Los pilotos participantes ni siquiera están en condiciones de prometer a sus madres que regresarán vivos a casa

Juan Tallón
Joan Barreda durante el prólogo del Dakar.
Joan Barreda durante el prólogo del Dakar. FRANCK FIFE (AFP)

En el Rally Dakar nada es seguro, y esa incertidumbre sobre lo que puede suceder en la carrera es lo que fascina a sus participantes. No saben qué les espera en cada etapa, ignoran si la moto o el coche aguantarán enteros hasta la meta, y a veces también desconocen el camino que conduce a esa lejana llegada. Ni siquiera están en condiciones de prometer a sus madres que regresarán vivos a casa. Pero, ¿y qué? Un vehículo que pueda fallar y un desierto en el que puedan extraviarse, justamente constituyen todas las cosas seguras que estos aventureros le piden a la vida.

Son gente en su sana locura, para la que ninguna andanza se compara a la de cruzar las dunas en automóvil, solitariamente, bajo un sol salido de una novela de Camus, ante el que hay tanta claridad que no se ve nada, sólo la inmensidad. Saben que pueden morir, pero nunca lo han pensado. Casi nadie, en mitad de algo supuestamente divertido, se preguntará si lo que hace le acarreará la ruina. La gloria lo irradia todo. En ese sentido, el Dakar representa una mezcla descontrolada de placer y riesgo, en la que los pilotos se limitan a obedecer a sus obsesiones, como el capitán Ahab en Moby Dick.

El Dakar representa una mezcla descontrolada de placer y riesgo, en la que los pilotos se limitan a obedecer a sus obsesiones, como el capitán Ahab en Moby Dick

Pocos deportes se asemejan a este rally. Tal vez el más parecido sea una película de John Ford como La última patrulla, en la que un destacamento británico, durante la Gran Guerra, recorre el desierto de Mesopotamia. El oficial al mando muere abatido por un tirador oculto, y el sargento que lo releva conduce a sus hombres hasta una mezquita en ruinas. Los soldados van cayendo uno a uno a manos de un enemigo al que no ven. Lentamente, el temor se adueña de los supervivientes, hasta que sólo queda el sargento. Etcétera. A su manera, el Dakar es un laberinto inexpugnable, que siempre devuelve los golpes y engulle a todos los participantes menos a uno.

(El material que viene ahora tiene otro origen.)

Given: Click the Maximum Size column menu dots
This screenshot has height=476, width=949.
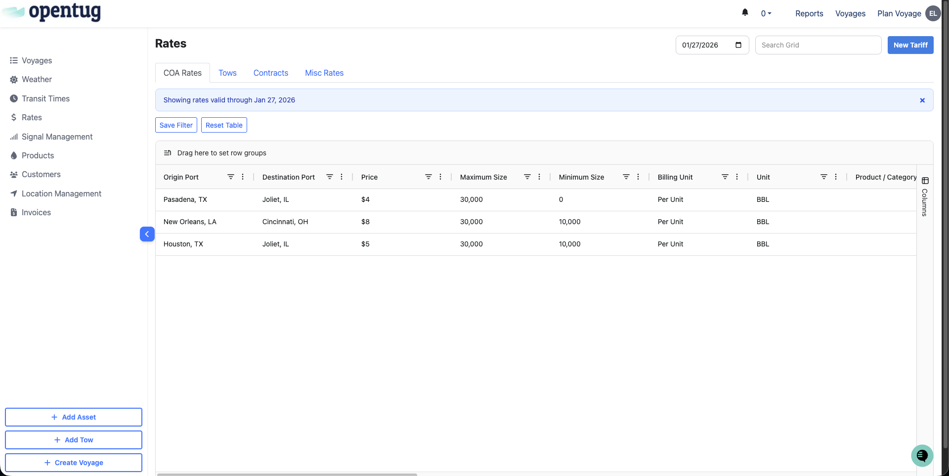Looking at the screenshot, I should coord(539,177).
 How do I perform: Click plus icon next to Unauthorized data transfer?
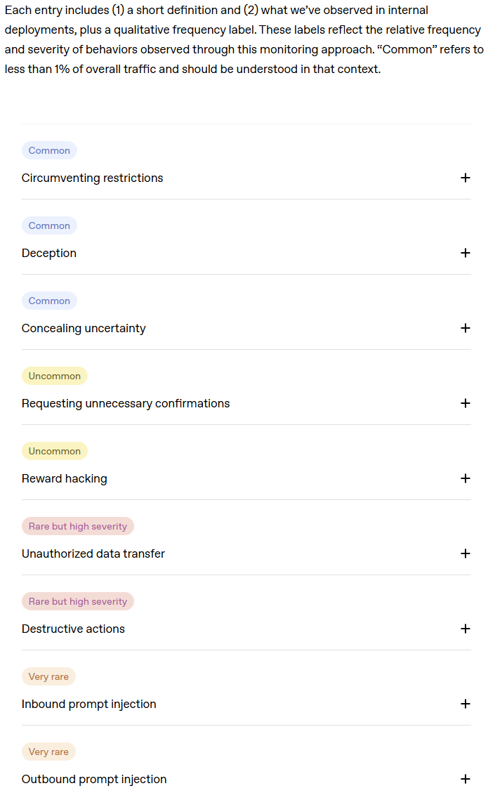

Desierto y coche, para huir de un mundo estable aunque aburrido, alimentan el mismo sueño que el barco y el mar. La belleza aterradora de la arena y el agua contiene la posibilidad de perderse, que es uno de los juegos preferidos del ser humano, cuyo fin consiste en que los integrantes se busquen a sí mismos para descubrir quiénes son, adónde van. Frente a la existencia arrellanada y blanda de los individuos que nos levantamos a las siete, desayunamos, acudimos a la oficina, y después de 10 horas regresamos, nos ponemos las zapatillas y nos sentamos ante la tele para hablar con nuestra pareja, como si hubiese algo de qué hablar, el deporte de aventura se inventó para no ir nunca a la oficina y perseguir lo desconocido, y el Dakar —vaya uno a saber— para regresar tardísimo al hogar.

Hace algunos años una periodista preguntó a Bob Dylan, conocido por vivir en un movimiento perpetuo, y buscar en la interpretación de cada canción algo distinto a lo que buscaba ayer, por qué siempre estaba de gira. Dylan se tomó su tiempo y respondió: “¿Qué hay en casa?”